Adaptation to each new stage of life and to each change in direction
Matthieu is a young man aged 26. His story is that of many children with rare disabilities, who, for lack of space, or for lack of facilities able to respond to their needs, find themselves in new and poorly adapted environments at each point of transition between age brackets, from the end of early childhood to the turn of adulthood.
Since childhood, Matthieu presented complex language disorders with associated disorders. Other than body language, he would use Signed French (signs from French Sign Language) and written pictograms to express himself.
After four consecutive years in nursery, Matthieu could not be integrated into primary school because he had not completed the acquisition of language. His parents were thus faced with the task of finding a specialised establishment. After much inquiry, they discovered the Centre Daviel enfants pluri-handicapés, adjacent to the Centre de ressources Robert Laplane. After one year’s waiting, Matthieu became part of the Centre Daviel, where he would stay until the age of 14. There, he developed his communication skills through the access to meaning and language approach specially practised by the two Centre-s’ multidisciplinary teams. He was making headway.

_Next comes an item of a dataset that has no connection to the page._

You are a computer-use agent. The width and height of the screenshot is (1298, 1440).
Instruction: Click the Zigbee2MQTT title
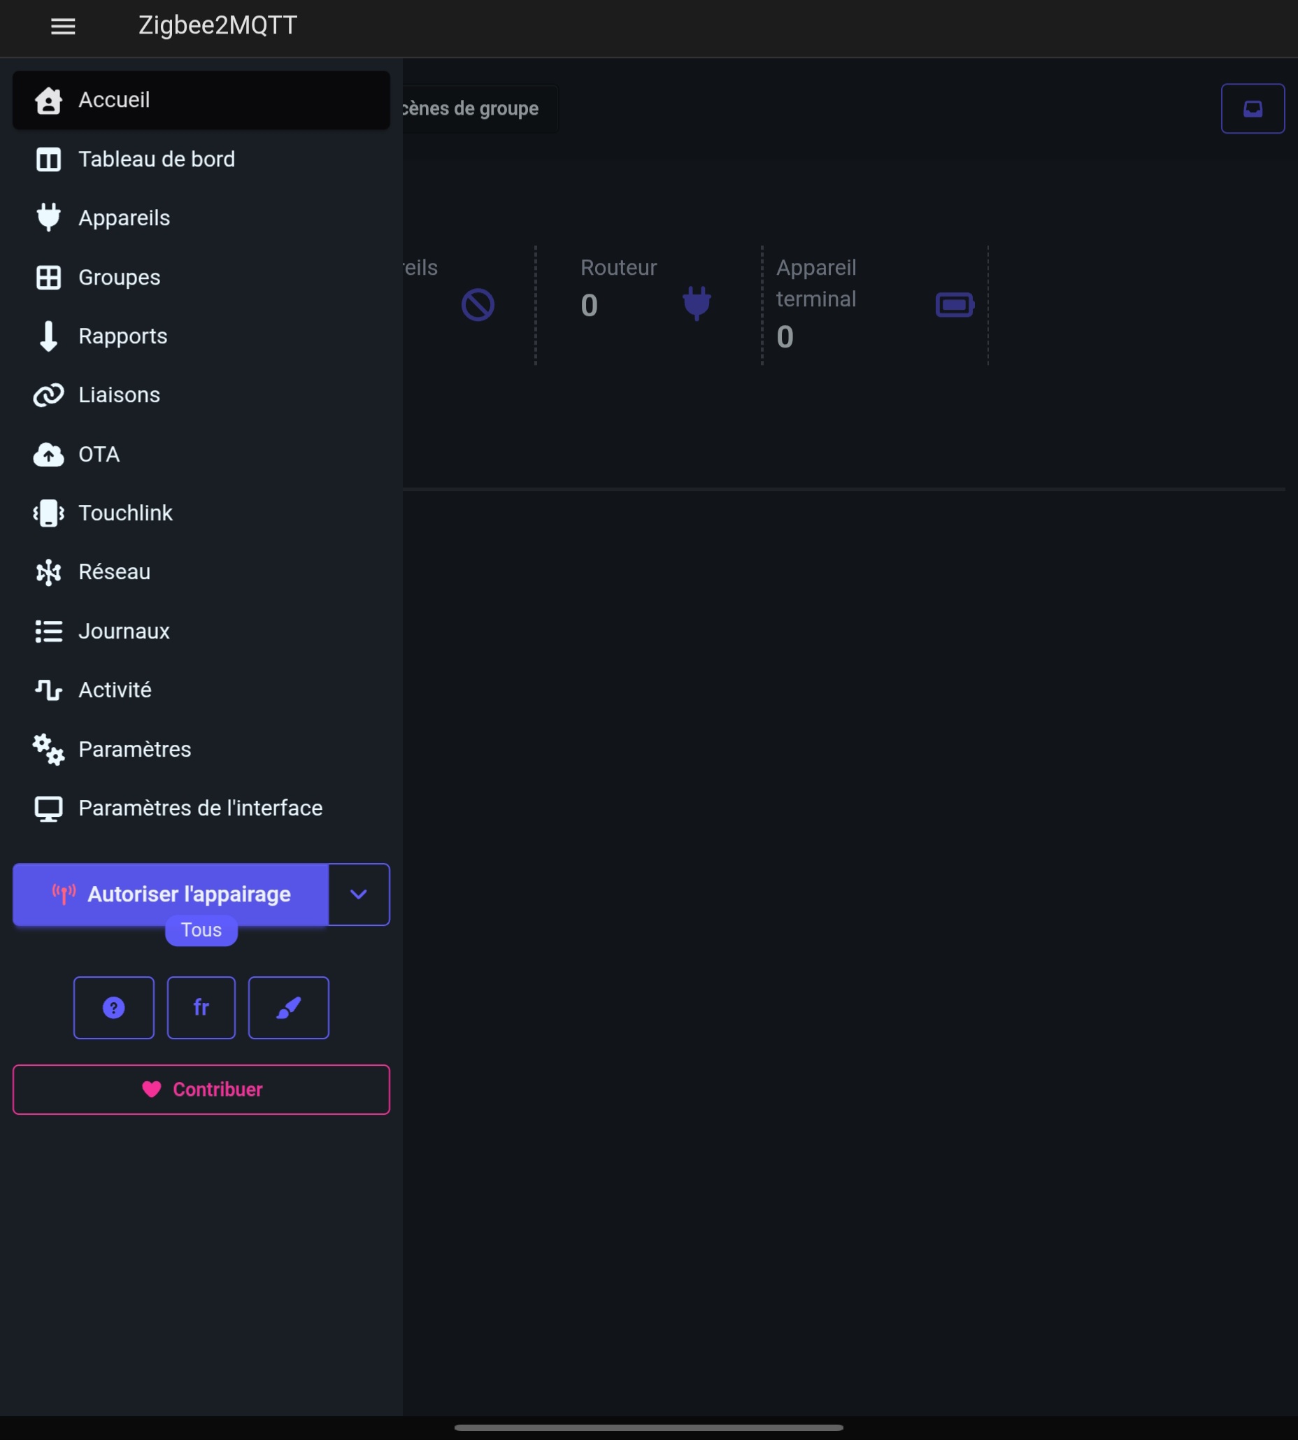[x=218, y=26]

The next part of his story, however, would bring difficulties which he and his parents would need to overcome to adapt themselves to guidance continually out of step with his specific care needs, related to his comorbidity of complex disorders. Able to hear, but a user of sign language, Matthieu would be taken in by a Centre pour jeunes sourds (Centre for deaf young people) from the ages of 14 to 20 years old, and by a day centre thereafter, where he goes to this day. Though the care and support offered is well-intentioned, Matthieu’s parents recognise the choice of a day centre was the default option, and one not fully appropriate to his needs, since, despite their partnership with the Centre Robert Laplane, allowing regular updates on Matthieu’s condition and exchanges of information on his specific means of communication, he is only making a small amount of progress.
How do things stand, then, in as far as his day-to-day communication is concerned?
“Our children are superstars”. That’s his mother’s answer, superstars because their ability to adapt to maladjusted environments is a permanent one. A lot is asked of them; it’s exhausting.
Matthieu has had to make substantial efforts at the physical level too, which has earned him a great deal of respect at the municipal swimming pool close to home. His parents have always believed in the importance of physical activity in rehabilitating and calming his wounded, injured body, still tense and sore today. So now, when he is in water, he is in his element, thanks to the perseverance of the sports instructors recruited by his parents, who taught him to swim. Ever since, he’s been going to the pool each week to do a kilometre’s practice, and has forged bonds of friendship with the other swimmers there who have seen him grow in confidence from his superhuman investments of effort.
Today, the Centre de ressources Robert Laplane is actively supporting a project for the creation of an innovative facility for adults in Île-de-France with rare disabilities including a complex language disorder component. The project is led by the association AFHAR-TCL, an association in which Matthieu’s parents are fully involved.